**WHAT NEEDS TO BE DONE**
The required output is the line with "Screen dimensions: 1280x720" and each line that follows it to the end of the entries below, copied exactly and with nothing added.

*** Opening of EXTRACTED ENTRIES ***

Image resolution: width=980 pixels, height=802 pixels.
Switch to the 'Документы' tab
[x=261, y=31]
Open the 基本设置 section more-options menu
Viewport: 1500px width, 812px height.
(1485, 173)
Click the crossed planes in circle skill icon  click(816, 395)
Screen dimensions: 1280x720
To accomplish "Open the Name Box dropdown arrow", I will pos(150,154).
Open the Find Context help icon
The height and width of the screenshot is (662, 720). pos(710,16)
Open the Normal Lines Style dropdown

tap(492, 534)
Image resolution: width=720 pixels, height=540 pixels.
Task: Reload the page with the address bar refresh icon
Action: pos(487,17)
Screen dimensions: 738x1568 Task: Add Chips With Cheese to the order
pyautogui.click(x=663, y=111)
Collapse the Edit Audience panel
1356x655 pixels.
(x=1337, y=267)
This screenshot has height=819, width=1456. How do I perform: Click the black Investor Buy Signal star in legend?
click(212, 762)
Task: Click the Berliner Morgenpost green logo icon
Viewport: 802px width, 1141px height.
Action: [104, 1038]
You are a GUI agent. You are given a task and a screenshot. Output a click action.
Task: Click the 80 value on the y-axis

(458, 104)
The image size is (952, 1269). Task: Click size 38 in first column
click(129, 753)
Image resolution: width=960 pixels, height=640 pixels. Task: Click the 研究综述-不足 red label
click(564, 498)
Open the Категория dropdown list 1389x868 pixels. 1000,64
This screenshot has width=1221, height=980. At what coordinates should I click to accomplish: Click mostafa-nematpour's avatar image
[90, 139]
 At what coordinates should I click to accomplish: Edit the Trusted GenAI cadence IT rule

*** Close of EXTRACTED ENTRIES ***

**ANSWER SECTION**
Screen dimensions: 1280x720
To accomplish "Open the Name Box dropdown arrow", I will pos(150,154).
Open the Find Context help icon
The height and width of the screenshot is (662, 720). pos(710,16)
Open the Normal Lines Style dropdown

tap(492, 534)
Image resolution: width=720 pixels, height=540 pixels.
Task: Reload the page with the address bar refresh icon
Action: pos(487,17)
Screen dimensions: 738x1568 Task: Add Chips With Cheese to the order
pyautogui.click(x=663, y=111)
Collapse the Edit Audience panel
1356x655 pixels.
(x=1337, y=267)
This screenshot has height=819, width=1456. How do I perform: Click the black Investor Buy Signal star in legend?
click(212, 762)
Task: Click the Berliner Morgenpost green logo icon
Viewport: 802px width, 1141px height.
Action: [104, 1038]
You are a GUI agent. You are given a task and a screenshot. Output a click action.
Task: Click the 80 value on the y-axis

(458, 104)
The image size is (952, 1269). Task: Click size 38 in first column
click(129, 753)
Image resolution: width=960 pixels, height=640 pixels. Task: Click the 研究综述-不足 red label
click(564, 498)
Open the Категория dropdown list 1389x868 pixels. 1000,64
This screenshot has width=1221, height=980. At what coordinates should I click to accomplish: Click mostafa-nematpour's avatar image
[90, 139]
 At what coordinates should I click to accomplish: Edit the Trusted GenAI cadence IT rule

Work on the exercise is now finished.